Previously, NLEs had been hypothesized to increase crop yield, for example, because of overall enhanced biodiversity and biocontrol (Tschumi et al., 2015). While we did not assess predator abundance or biocontrol efficiency in this study, it is likely that predator–prey interactions (e.g., with pest antagonists) were not an important mechanism to explain crop yields in the intensively managed winter wheat fields in our study that were treated with pesticides (Tscharntke et al., 2016), albeit less intensively at field margins. Insect pest populations may even have benefitted from the presence of a NLE by using it as habitat or food resource when the annual crops were harvested (Blitzer et al., 2012). Thus, reduced crop yields close to NLEs could be caused by a combination of reduced chemical inputs and increased pest pressure—but the exact mechanisms remain to be tested in future studies.
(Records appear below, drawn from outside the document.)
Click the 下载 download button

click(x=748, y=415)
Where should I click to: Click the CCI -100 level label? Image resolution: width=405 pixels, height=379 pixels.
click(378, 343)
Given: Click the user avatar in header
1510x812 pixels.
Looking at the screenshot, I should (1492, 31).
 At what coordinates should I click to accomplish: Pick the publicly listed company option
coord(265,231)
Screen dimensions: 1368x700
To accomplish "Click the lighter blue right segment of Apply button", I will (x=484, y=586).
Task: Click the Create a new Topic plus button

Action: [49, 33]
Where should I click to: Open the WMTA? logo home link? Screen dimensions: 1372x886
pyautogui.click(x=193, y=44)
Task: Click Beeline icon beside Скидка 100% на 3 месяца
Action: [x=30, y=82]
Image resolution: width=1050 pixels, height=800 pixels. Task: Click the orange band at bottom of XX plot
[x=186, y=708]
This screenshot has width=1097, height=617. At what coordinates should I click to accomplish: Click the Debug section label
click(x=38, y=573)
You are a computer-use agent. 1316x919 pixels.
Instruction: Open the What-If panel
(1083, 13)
However, the most cited explanation for yield reduction close to NLEs is shading, especially adjacent to tall vegetation structures (Burgess, Incoll, Corry, Beaton, & Hart, 2004; Esterka, 2008; Kort, 1988). Lyles, Tatarko, and Dickerson (1984) showed yield reductions within winter wheat fields up to a distance equivalent to twice the height of the trees, with an average decrease by 31% compared to mid‐field yield. Shade may also preserve soil moisture next to the NLE, resulting in a higher risk of crop‐pathogen infection (Müller et al., 2016). Müller et al. (2016) reported that abundances of fungal wheat pathogens were correlated with higher soil moisture.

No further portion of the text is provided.